Es geht im Netz die Gerüchte, dass wieder ein Spieler aus dem Markt aussteigt. Warum kann Asus das Mobiltelefonbusiness nicht meistern?
Am 4. Januar gab es auf dem Markt Gerüchte, dass Asus den Mobiltelefonmarkt verlassen und das Personal der Mobiltelefonabteilung kündigen werde.
Im Anschluss daran rief das Wirtschafts-Ressort "Fenghuangwang" ("Phoenix Network") die offizielle Kundendienstnummer von Asus an. Die Antwort lautete: "Derzeit haben wir keine solche Mitteilung erhalten. Wenn Sie über andere neueste Informationen informiert werden möchten, können Sie die Asus-Online-Shoppingplattform oder die offizielle Website besuchen."
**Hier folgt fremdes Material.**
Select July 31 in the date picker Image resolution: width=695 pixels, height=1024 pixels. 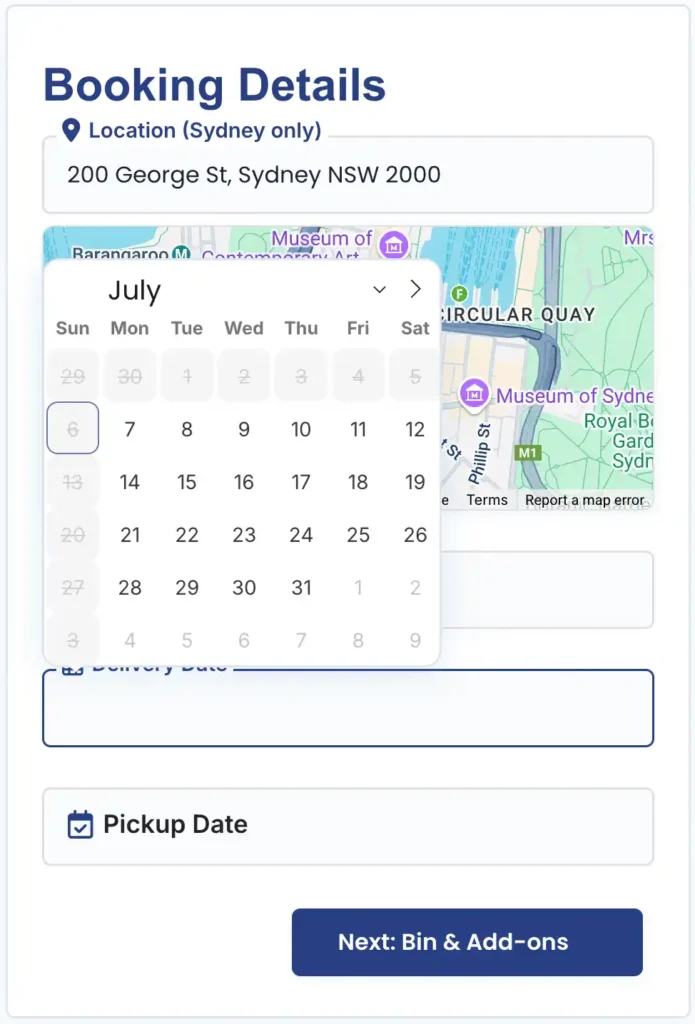pos(301,588)
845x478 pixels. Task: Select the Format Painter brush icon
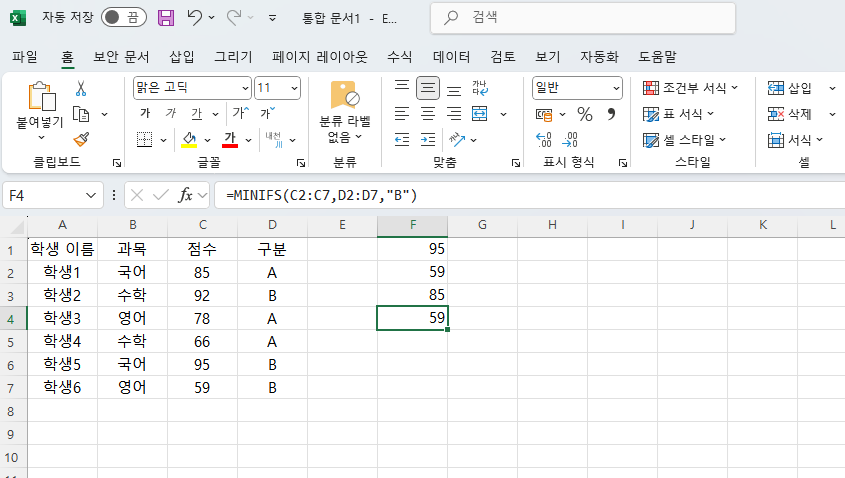coord(81,139)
Laut einer Meldung von IT Home bestätigte Asus gegenüber den Medien, dass es bis 2026 keine Pläne hat, neue Smartphone-Modelle auf den Markt zu bringen. Derzeit wird der Betrieb der Mobiltelefonabteilung jedoch fortgesetzt. Ein Mitarbeiter der Asus-Marke sagte gegenüber dem Wirtschafts-Ressort "Fenghuangwang": "Ich bin nicht über die Mobiltelefongeschäfte informiert."
(Quelle: Offizielle Website)
01 Verzichtet Asus auf sein Mobiltelefongeschäft und entlastet sich so eine Last?
Asus hat sich bereits viel früher als die Öffentlichkeit vermutet in den Mobiltelefonsektor eingesteigt. Schon im Jahr 2002, als der Markt für Feature-Phones gerade erst an Fahrt gewann, begann Asus mit der Fertigung von Mobiltelefonen für andere Marken (ODM). Das Unternehmen produzierte Markenprodukte für europäische Mobilfunkbetreiber.
Die Margen bei der Fertigung von Markenprodukten waren jedoch gering, und es war schwierig, eine eigene Markenidentität aufzubauen. Asus, das den Traum von einer globalen Marke für Konsumer-Elektronik hatte, war nicht bereit, nur im Hintergrund zu agieren.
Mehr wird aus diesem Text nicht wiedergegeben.